La botte era immensa, tanto che, l’uomo su di essa si vedeva a malapena.
“Un vecchio pazzo cocciuto” diceva la gente, ma i bimbi naresi ne erano affascinati.
I ragazzini accerchiavano la vecchia botte e, tirando la lunghissima barba bianca del saggio chiedevano delle storie, come in un jukebox che, a quei tempi, non era nemmeno nell’immaginario dei pazzi.
Il vecchio cocciuto era propriamente questo: un jukebox vivente e narrante.
Alla chiamata dei bimbi si affacciava da lassù e chiedeva con voce tuonante e con le mani ai fianchi “Che volete?” e i bambini rispondevano “Zziù, nu cunti un cuntu?”
ed egli rideva come credo Zeus abbia fatto quando incatenò Pròmeteo “.. e cosa mi darete in cambio?!” e presi da euforia i bimbi “U vinu!”.
Il vecchio pazzo ma saggio, lanciava una corda dove i frugoletti assetati di storie avrebbero attaccato la bottiglia di vino e dopo averne sorseggiato un po’, cominciava le sue odissee.
Il vino era il vero amore di tutti gli uomini, se fosse
venuto a mancare i naresi avrebbero persino rinunciato alla propria moglie per un bicchiere miserabile. Ma per fortuna il vino abbondava e le donne erano tutte ai loro posti.
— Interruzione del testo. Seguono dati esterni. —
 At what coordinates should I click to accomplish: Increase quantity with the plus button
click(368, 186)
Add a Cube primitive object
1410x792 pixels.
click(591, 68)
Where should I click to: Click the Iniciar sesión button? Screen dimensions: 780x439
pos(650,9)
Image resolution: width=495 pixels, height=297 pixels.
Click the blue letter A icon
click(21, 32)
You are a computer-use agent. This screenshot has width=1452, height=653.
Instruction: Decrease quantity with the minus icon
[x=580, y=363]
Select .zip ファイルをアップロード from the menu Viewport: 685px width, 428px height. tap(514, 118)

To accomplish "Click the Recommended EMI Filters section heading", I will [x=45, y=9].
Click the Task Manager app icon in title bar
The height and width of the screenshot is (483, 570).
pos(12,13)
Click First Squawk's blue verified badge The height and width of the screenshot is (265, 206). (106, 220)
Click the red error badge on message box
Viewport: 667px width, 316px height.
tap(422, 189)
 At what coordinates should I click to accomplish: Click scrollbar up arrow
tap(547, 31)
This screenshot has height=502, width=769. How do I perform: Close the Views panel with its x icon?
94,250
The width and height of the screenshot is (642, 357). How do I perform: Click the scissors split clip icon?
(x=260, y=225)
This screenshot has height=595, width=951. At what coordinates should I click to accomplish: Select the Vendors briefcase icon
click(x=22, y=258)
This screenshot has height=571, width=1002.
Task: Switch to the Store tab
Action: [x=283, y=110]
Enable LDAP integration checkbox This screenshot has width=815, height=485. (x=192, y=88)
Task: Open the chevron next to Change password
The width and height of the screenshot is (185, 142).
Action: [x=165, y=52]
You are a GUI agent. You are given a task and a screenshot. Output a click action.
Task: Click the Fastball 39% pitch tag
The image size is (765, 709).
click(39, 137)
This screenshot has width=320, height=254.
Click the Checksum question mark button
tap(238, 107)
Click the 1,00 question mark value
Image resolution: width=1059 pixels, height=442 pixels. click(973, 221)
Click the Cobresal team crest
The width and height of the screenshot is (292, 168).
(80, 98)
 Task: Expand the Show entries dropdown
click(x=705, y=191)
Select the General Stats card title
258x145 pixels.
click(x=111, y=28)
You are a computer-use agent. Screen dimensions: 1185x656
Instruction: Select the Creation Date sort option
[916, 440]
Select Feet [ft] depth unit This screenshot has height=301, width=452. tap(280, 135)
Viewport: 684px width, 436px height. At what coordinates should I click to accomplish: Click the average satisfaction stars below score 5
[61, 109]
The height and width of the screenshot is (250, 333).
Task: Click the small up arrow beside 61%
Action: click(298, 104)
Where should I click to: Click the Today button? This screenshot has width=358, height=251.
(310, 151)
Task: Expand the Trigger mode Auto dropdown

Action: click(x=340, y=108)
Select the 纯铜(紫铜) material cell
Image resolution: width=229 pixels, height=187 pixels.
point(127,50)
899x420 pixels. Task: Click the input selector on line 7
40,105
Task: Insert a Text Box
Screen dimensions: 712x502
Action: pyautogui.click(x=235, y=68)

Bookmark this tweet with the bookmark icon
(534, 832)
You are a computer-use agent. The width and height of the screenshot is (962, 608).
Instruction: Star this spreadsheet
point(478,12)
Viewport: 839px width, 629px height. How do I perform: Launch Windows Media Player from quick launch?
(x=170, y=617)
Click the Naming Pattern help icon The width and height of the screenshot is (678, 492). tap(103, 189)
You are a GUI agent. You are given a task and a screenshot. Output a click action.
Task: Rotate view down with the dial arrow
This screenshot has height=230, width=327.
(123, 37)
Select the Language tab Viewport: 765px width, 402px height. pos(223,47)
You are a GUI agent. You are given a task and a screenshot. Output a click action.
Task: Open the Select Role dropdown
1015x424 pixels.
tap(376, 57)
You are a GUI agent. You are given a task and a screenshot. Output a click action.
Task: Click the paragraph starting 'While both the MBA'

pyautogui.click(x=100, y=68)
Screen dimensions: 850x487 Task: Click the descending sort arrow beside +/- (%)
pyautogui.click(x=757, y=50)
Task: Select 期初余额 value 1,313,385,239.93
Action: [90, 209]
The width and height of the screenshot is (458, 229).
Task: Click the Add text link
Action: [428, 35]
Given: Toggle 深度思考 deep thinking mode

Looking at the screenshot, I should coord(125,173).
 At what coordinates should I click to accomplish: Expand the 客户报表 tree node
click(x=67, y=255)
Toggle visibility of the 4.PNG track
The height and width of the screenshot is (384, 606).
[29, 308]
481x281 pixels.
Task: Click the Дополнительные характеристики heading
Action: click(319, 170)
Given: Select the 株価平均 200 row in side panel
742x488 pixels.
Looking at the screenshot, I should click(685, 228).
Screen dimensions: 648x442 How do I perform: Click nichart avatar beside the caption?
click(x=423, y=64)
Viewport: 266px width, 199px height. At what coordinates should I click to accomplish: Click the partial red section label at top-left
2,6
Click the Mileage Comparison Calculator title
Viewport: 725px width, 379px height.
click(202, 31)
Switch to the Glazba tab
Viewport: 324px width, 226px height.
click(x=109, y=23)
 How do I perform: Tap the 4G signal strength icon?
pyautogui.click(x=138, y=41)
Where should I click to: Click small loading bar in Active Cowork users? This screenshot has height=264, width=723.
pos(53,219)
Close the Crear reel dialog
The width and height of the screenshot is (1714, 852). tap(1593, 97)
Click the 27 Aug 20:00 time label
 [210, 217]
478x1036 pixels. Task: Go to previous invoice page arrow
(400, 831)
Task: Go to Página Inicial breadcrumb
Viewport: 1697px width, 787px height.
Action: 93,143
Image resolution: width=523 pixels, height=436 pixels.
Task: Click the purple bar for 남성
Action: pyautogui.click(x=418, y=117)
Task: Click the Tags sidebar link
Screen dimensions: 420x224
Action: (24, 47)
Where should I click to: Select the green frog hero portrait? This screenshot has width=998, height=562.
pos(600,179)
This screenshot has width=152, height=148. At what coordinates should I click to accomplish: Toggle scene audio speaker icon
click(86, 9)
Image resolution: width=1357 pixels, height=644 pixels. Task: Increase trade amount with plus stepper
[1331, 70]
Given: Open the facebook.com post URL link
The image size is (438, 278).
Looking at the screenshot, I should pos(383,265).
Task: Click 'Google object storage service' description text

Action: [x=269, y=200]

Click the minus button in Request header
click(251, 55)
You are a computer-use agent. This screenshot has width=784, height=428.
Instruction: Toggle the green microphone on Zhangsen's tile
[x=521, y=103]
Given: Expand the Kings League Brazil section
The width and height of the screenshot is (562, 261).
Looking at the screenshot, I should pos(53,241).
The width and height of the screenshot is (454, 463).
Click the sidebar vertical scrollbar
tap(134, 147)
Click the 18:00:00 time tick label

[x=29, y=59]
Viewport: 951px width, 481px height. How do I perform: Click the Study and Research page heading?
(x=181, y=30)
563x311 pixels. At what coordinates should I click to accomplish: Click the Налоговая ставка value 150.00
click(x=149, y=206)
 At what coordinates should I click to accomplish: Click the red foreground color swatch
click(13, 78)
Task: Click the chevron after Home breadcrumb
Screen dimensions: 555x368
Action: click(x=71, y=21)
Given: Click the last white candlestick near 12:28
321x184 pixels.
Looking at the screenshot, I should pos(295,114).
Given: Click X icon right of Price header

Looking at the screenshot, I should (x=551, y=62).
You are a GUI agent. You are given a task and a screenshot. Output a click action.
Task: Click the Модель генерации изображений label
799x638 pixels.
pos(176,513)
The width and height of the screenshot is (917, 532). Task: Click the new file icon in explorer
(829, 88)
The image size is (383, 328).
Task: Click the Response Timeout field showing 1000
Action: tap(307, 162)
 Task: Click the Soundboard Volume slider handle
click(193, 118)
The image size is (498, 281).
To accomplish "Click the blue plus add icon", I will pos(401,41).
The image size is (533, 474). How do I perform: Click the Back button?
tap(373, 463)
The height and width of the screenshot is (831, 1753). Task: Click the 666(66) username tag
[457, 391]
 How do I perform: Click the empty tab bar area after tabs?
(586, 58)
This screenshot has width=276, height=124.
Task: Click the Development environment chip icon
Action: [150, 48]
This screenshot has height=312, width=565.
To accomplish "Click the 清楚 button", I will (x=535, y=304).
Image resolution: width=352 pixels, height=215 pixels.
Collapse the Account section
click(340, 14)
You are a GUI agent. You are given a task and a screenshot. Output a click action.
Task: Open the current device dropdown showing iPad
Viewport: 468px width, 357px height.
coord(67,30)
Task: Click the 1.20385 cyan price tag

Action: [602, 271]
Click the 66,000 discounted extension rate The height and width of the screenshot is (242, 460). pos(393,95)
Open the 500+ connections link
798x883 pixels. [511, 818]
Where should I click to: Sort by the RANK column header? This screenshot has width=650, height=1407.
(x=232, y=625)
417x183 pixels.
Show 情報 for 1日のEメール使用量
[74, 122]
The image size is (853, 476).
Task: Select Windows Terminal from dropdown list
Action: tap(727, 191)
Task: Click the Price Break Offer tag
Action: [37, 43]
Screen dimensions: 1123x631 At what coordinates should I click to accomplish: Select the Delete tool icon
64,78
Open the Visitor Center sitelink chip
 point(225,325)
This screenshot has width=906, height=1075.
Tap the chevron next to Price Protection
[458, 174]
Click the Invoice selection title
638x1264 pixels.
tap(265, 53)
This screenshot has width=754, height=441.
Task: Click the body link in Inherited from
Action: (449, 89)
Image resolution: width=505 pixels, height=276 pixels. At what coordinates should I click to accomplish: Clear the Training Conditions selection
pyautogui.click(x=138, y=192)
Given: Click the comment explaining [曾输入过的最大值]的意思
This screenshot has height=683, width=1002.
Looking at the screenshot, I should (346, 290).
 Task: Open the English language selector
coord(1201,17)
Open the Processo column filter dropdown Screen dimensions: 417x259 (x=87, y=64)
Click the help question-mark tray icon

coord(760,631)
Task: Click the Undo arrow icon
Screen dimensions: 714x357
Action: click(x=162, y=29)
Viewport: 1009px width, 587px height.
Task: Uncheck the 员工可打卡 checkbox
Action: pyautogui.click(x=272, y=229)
L’uomo che stava sulla botte veniva chiamato “vutticedda” proprio perché la gente lo definiva il figlio della botte data la sua statura. Secondo qualcuno era realmente suo figlio, infatti non esisteva nessuno che avesse mai visto sua madre o suo padre: Vutticedda era spuntato dal nulla, senza nemmeno un nome.
Era stata quella botte a farlo arricchire: era stata la sua prima botte di vino che, morta sua moglie e cresciuti i suoi figli, era diventata la sua compagna porta fortuna.
I soldi arrivavano a palate, ma Vutticedda non beveva mai dalla “sua” botte.
All’inizio era solo un atto di scaramanzia, ma adesso era divenuto un vero e proprio morbo, e appena i suoi nipoti vi si avvicinavano scimmiottando lui diceva “ Adasciu a la vutti”.
Era un uomo con dei principi, con una saggezza quasi divina, ma era un uomo e come tutti gli uomini aveva anche dei difetti, il suo era uno solo: la sua botte.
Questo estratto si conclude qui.